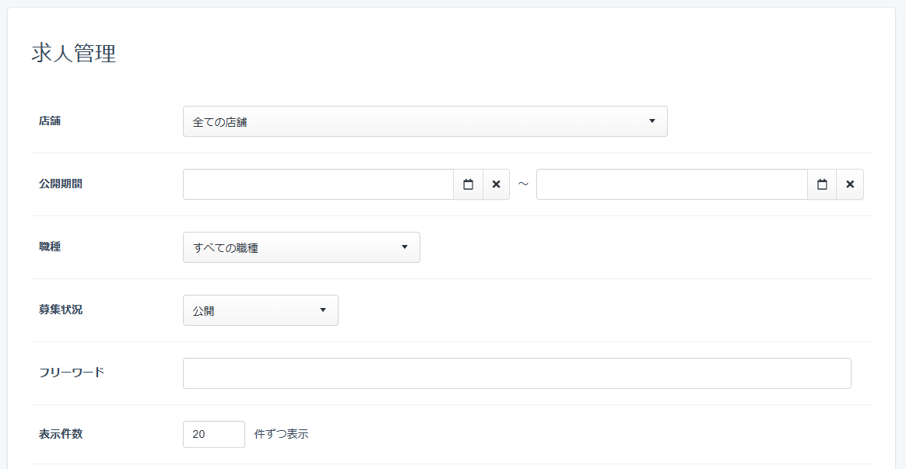Click the 求人管理 page heading
906x469 pixels.
point(74,54)
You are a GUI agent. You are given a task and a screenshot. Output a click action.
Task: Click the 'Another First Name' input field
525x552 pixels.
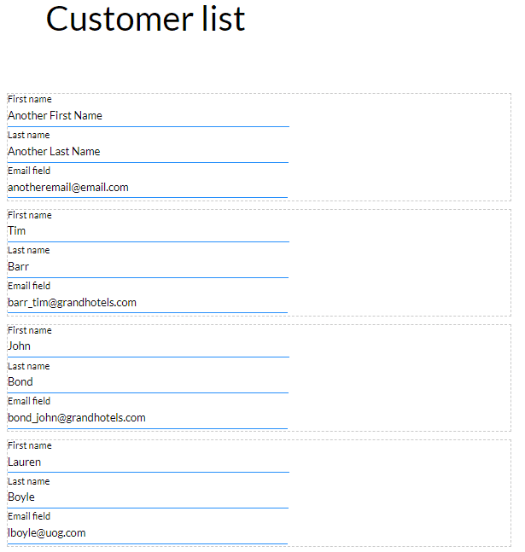tap(148, 116)
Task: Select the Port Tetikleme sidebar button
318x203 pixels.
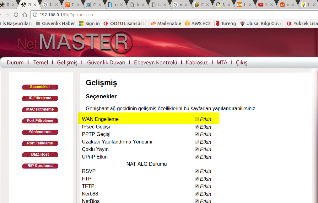Action: [x=40, y=143]
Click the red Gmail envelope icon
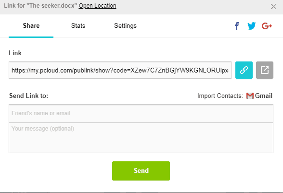The image size is (283, 193). tap(250, 96)
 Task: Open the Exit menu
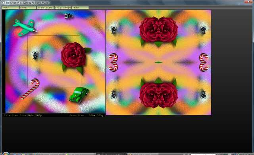(x=10, y=8)
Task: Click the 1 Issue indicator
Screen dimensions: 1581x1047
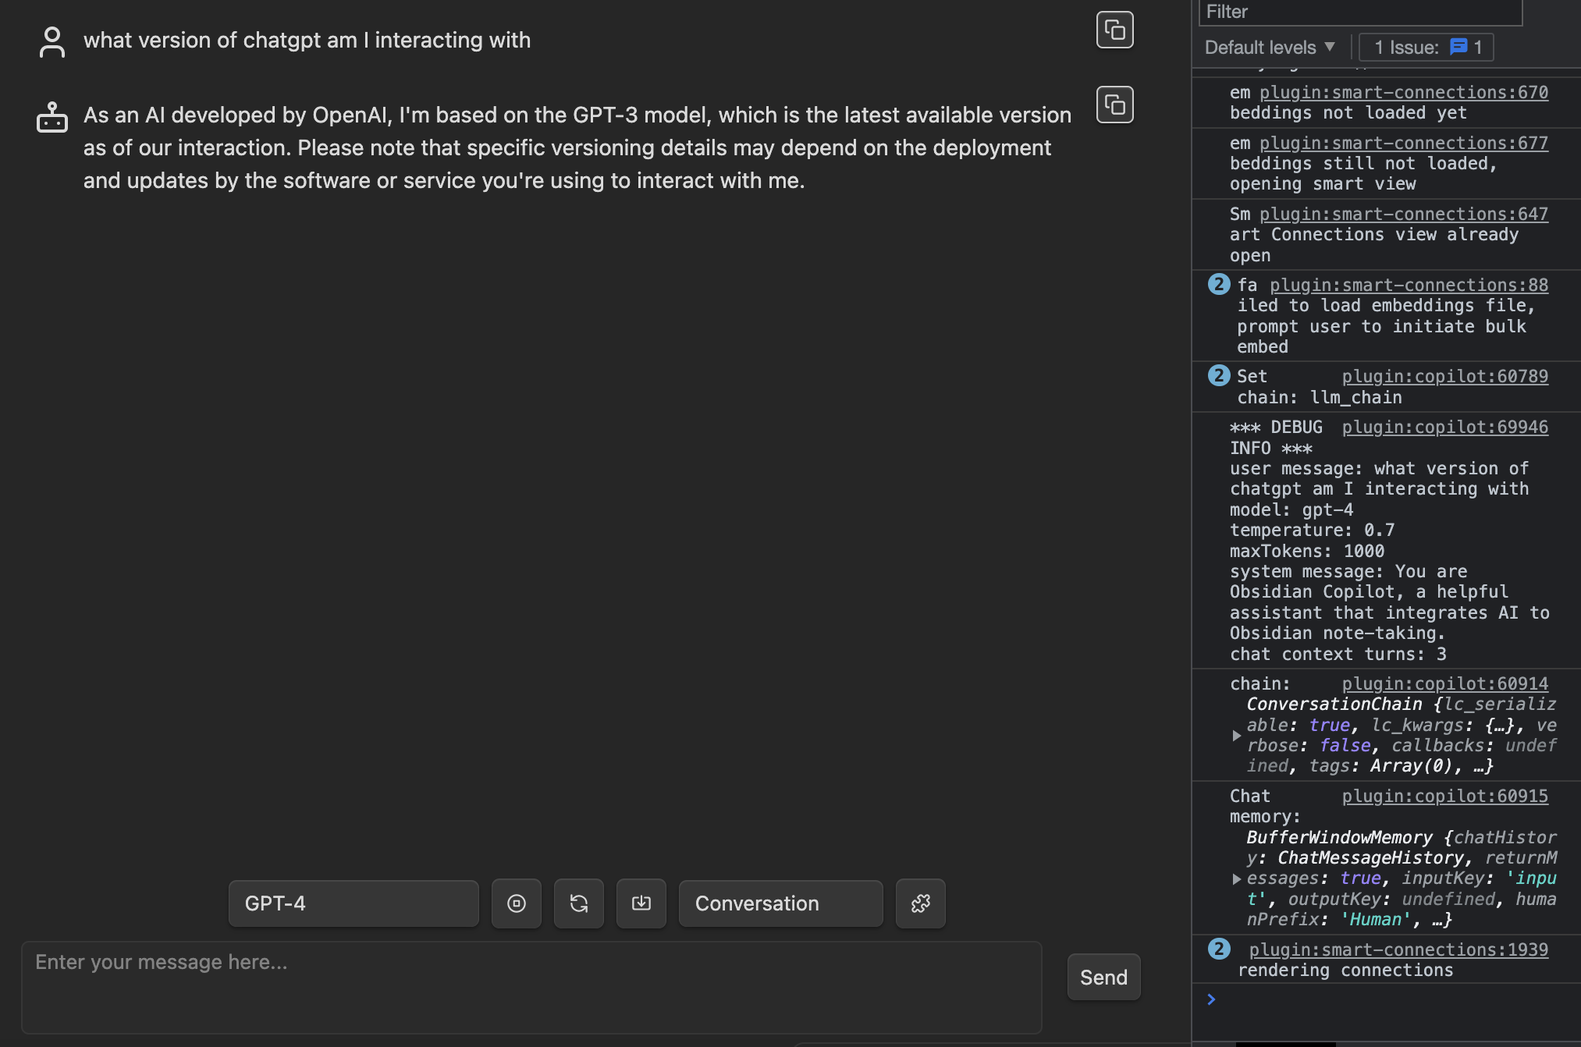Action: tap(1425, 47)
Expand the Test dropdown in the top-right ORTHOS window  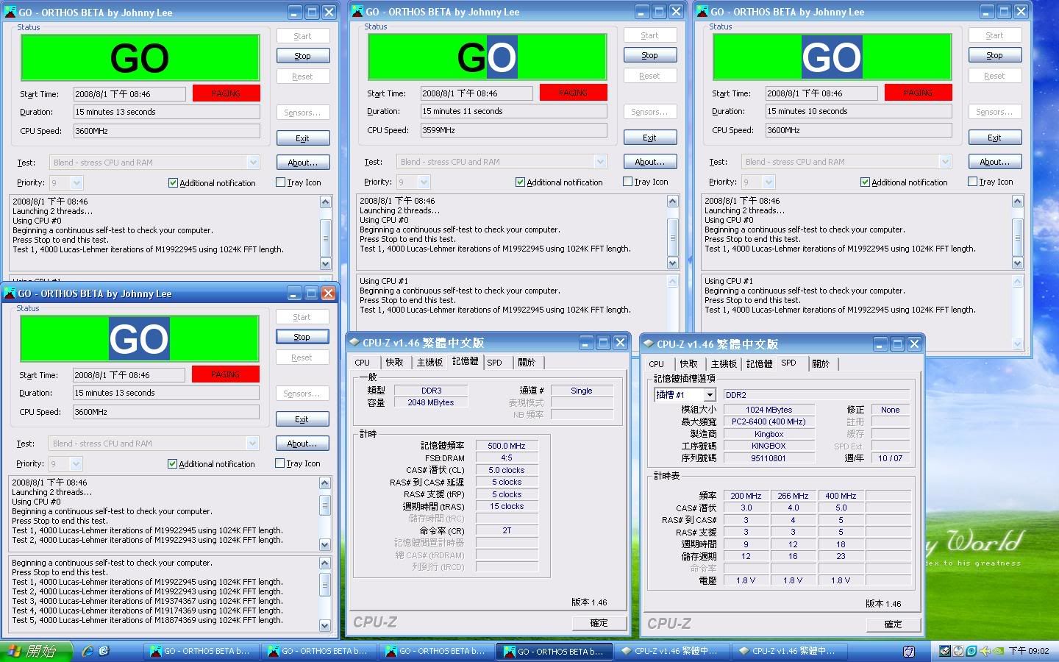point(945,162)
= = = = =
Transcribe the lines from the line containing "Click the red Gmail envelope icon" through the line containing "Action: tap(1425, 47)", keeping every character as it is. Omit the pictures from your transcription.

Click the red Gmail envelope icon
The image size is (283, 193). tap(250, 96)
 Task: Open the Exit menu
(x=10, y=8)
Task: Click the 1 Issue indicator
Screen dimensions: 1581x1047
Action: tap(1425, 47)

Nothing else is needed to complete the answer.